A toughening regulatory environment, particularly for listed telecoms businesses, requires equity incentive arrangements which comply with best practice, increasingly incorporating provisions for deferral, claw-back and risk adjustment.
Having been instituted to prevent the reoccurrence of bad practice in the financial sector, these features are gradually becoming custom for equity incentive arrangements in other sectors, including telecoms. As a result, a proportion of annual bonus previously immediately paid out in cash, may now be deferred into stock, paid out two or three years later, subject to continued employment. Claw-back provisions are also increasingly built into the arrangements, giving discretion (usually for the remuneration committee of the relevant company) to forfeit part or all of the stock so deferred if, typically, evidence of misconduct or financial misstatement comes to light during the deferral period. Equally, performance conditions applying to share incentives are designed so as not to encourage inappropriate risk taking by executives who will benefit from designated company performance outcomes.
Set out below are summary examples of the share incentive arrangements offered by three global telecoms businesses.

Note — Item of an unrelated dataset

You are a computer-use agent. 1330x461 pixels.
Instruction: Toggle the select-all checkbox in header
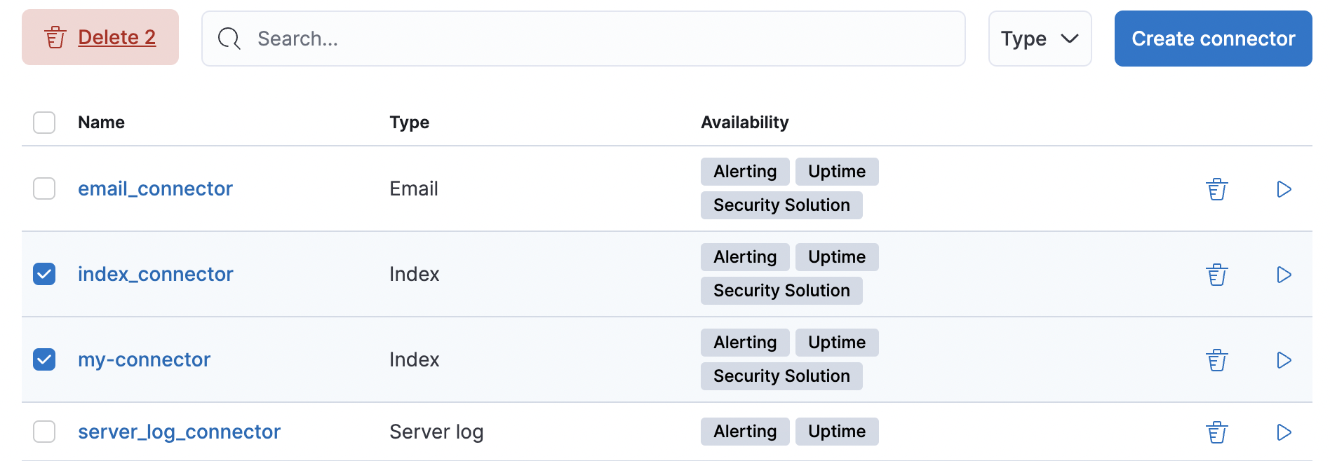pyautogui.click(x=44, y=123)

During the year ended December 31, 2010, executives and employees of Nokia participated in two global stock option plans, four global performance share plans and four global restricted share plans. Applying a portfolio approach, and with the intention of building an "optimal and balanced combination of long-term equity-based incentives", managers and employees in higher job levels are granted both performance shares and stock options, helping recipients to focus "on long term financial performance as well as on share price appreciation, thus aligning recipients' interests with those of shareholders' and promoting the long-term financial success of the company".
BT's senior executive remuneration package is made up of four executive share plans, the BT Group Incentive Share Plan, the BT Group Deferred Bonus Plan, the BT Group Retention Share Plan and the BT Group Global Share Option Plan (all renewed at its 2011 AGM). BT also operates all-employee sharesave and share investment/stock purchase plans. Under the Deferred Bonus Plan, part of an executive director's bonus is deferred into shares, BT's remuneration committee considering that "awarding shares on a deferred basis acts as a retention measure and contributes to the alignment of management with the long-term interests of the shareholders". The shares vest and are transferred to the executive after three years, if he remains employed by the company. The shares, as for unvested awards under BT's executive share plans, are subject to clawback "in circumstances where the committee becomes aware of facts which would, in its discretion, justify such reduction".
AT&T operates stock options (exercise prices equal to the market value of AT&T stock at the grant date) and performance stock units (non-vested stock units, granted to key employees based on the stock price at the grant date and awarded in the form of AT&T common stock and cash at the end of a three-year period, subject to the achievement of performance conditions). It also operates all-employee savings plans, under which the company matches (in cash or AT&T stock) a specified percentage of participant contributions.